Las mesas agrupaban, una a una,
miradas y susurros, cuerpos cálidos,
silencios modulados levemente.
Te presentí cansado por momentos.
¿Qué nubes empañaban aquel claro de luna
que se nos daba pleno, rebosante,
una tarde cualquiera del mes de la esperanza?
¿Acaso fuera el curso?, ¿tanta urdimbre
incierta de futuro?, ¿o la hojarasca
que te iba ya rugando el corazón?
A veces, bien lo sabes, no responden
cuando, henchidos de luz y de ternura,
llamamos a una puerta. Te iba hablando
de aquellos sueños puros que nacieron
en un viaje reciente. Vislumbraba
como un lugar propicio a lo más íntimo,
a una espera fecunda, al despertar.
Cada cual habitamos un pequeño
universo de amor y atardeceres,
y te ibas tú venciendo por llegar
a esa luna interior que iluminaba
extrañamente el bar, las formas, los rincones.
Charlando, sin sentirlo, se hizo tarde
y tomamos un taxi de retorno
a la casa, a la noche, a los quehaceres,
al entorno real de cada hora.
Fue un ocaso feliz, hoy remansado
en un sabor a entrega y armonía
grabado a vida y fuego.
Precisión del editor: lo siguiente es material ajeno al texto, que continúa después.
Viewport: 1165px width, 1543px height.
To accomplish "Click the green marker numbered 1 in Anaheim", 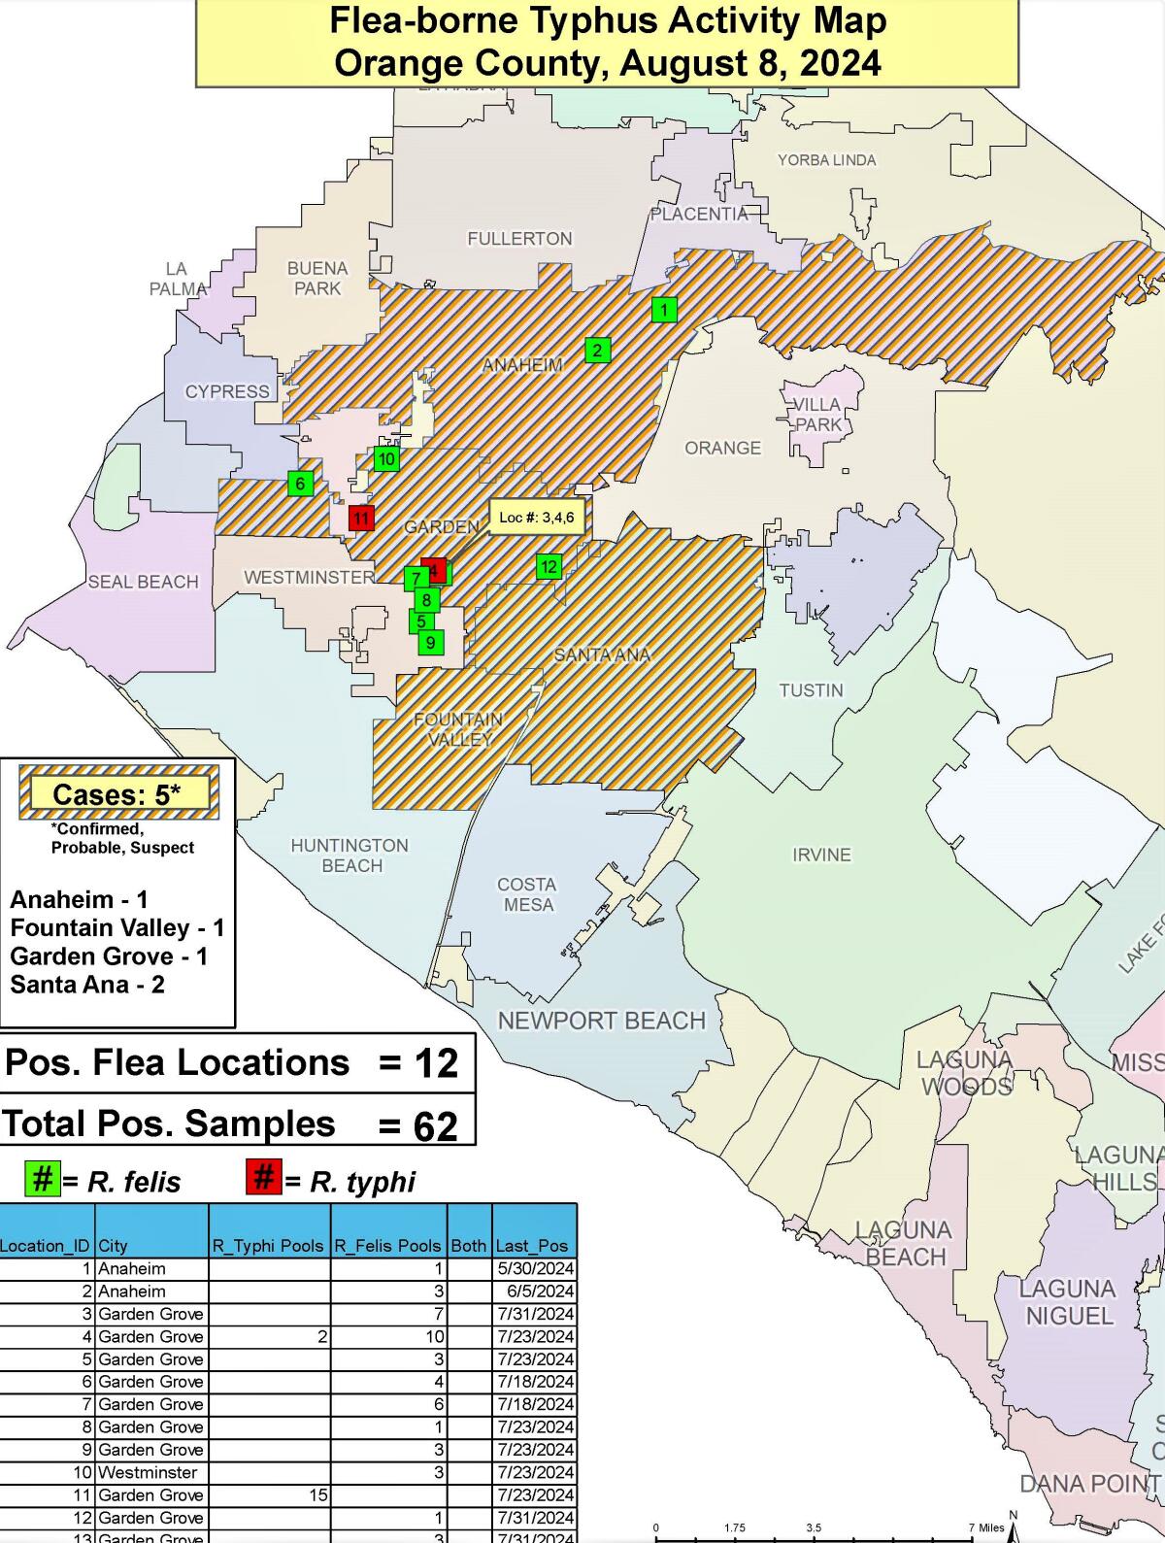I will (663, 310).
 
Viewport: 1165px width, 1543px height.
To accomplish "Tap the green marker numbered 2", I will (597, 351).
Estaba plena
la luna aquella noche.
Hacía ya principios de verano,
allá, en el corazón.
(En luna llena)
***
Deja blanca la mente
Deja blanca la mente, como sábanas
de un crepúsculo en paz,
y ese temor inmenso de los rinocerontes
que cruzaron el río para siempre.
Con sílabas de barro modelamos la vida,
como el niño que juega al arcoíris
y le otorga el añil, el blanco, el escarlata.
La noche se entreabre, silenciosa,
en el ávido vientre de la luna.
Y un deseo de lluvia descorre los pecíolos.
Las figuras devanan el último ovillo de las nubes,
y conforman de nuevo el pensamiento
sin poder cancelar la ley de los presagios y la tierra sin luz.
Un perro aúlla al fondo de montañas nevadas,
en tanto que esperamos el reino de la esfinge
y la puerta de nácar sin retorno.
¿Soñaremos por siempre? ¿Desvelados?